Once upon a time, Research In Motion’s BlackBerry devices ruled what would later become known as the smartphone market. Untold thousands of businesspeople spent a healthy portion of their day tapping out messages on their phones’ tiny plastic keyboards, to the point where “BlackBerry thumb” became an actual term.
And believe it or not, but there was a time when Microsoft’s Windows Mobile also occupied a healthy share of the mobile market—peaking at 42 percent in 2007, before descending rapidly over the next few years. (That same year, RIM held 35 percent of the market, according to The NPD Group.)
That all changed, of course, with the rise of Apple’s iPhone and the galaxy of devices running Google Android. Now RIM is fighting for survival, with all its proverbial chips placed on the success of the upcoming BlackBerry 10 platform (slated in arrive in early 2013), even as Microsoft’s Windows Phone struggles for recognition as something other than an also-ran.
But according to new numbers from StatCounter (and offered up by wmpoweruser), Windows Phone’s install base will pass BlackBerry’s by the end of November 2012, at least in the United States. While RIM draws from BlackBerry sales in developing regions for much of its support, the U.S. represents a prime market—perhaps the prime market—for smartphones.
That doesn’t necessarily mean that Microsoft will overcome RIM in the longer term: whether or not it proves a hit, BlackBerry 10 could stabilize or reverse the company’s market-share decline. Microsoft’s own efforts with Windows Phone could also stall, especially if Windows Phone 8—the upcoming iteration of the platform, which shares a kernel, file system, graphics support, and other elements with Windows 8—crashes and burns on the open market.
Nonetheless, the StatCounter graph neatly illustrates that longtime truism of the mobile space: that things can change fast and kings can fall. The relative market-share of iOS, Android, Windows Phone, and BlackBerry also has a seismic effect on cloud-services and apps developers, who need to decide which operating systems are worthy of their (occasionally tight) resources.
Although Microsoft’s share of the mobile OS market lags behind that of Apple and other competitors, the company has managed to corner several Android manufacturers into lucrative royalty agreements, ensuring that Microsoft will make some money even if Windows Phone eventually proves a definitive flop.

[Work instructions]:
From the smartphone market article, reproduce word for word the passage starting with "But according to" and going on through "the open market.".

[Recorded data]:
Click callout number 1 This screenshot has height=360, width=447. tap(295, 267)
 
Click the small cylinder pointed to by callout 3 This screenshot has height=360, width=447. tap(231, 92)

[Exercise answer]:
But according to new numbers from StatCounter (and offered up by wmpoweruser), Windows Phone’s install base will pass BlackBerry’s by the end of November 2012, at least in the United States. While RIM draws from BlackBerry sales in developing regions for much of its support, the U.S. represents a prime market—perhaps the prime market—for smartphones.
That doesn’t necessarily mean that Microsoft will overcome RIM in the longer term: whether or not it proves a hit, BlackBerry 10 could stabilize or reverse the company’s market-share decline. Microsoft’s own efforts with Windows Phone could also stall, especially if Windows Phone 8—the upcoming iteration of the platform, which shares a kernel, file system, graphics support, and other elements with Windows 8—crashes and burns on the open market.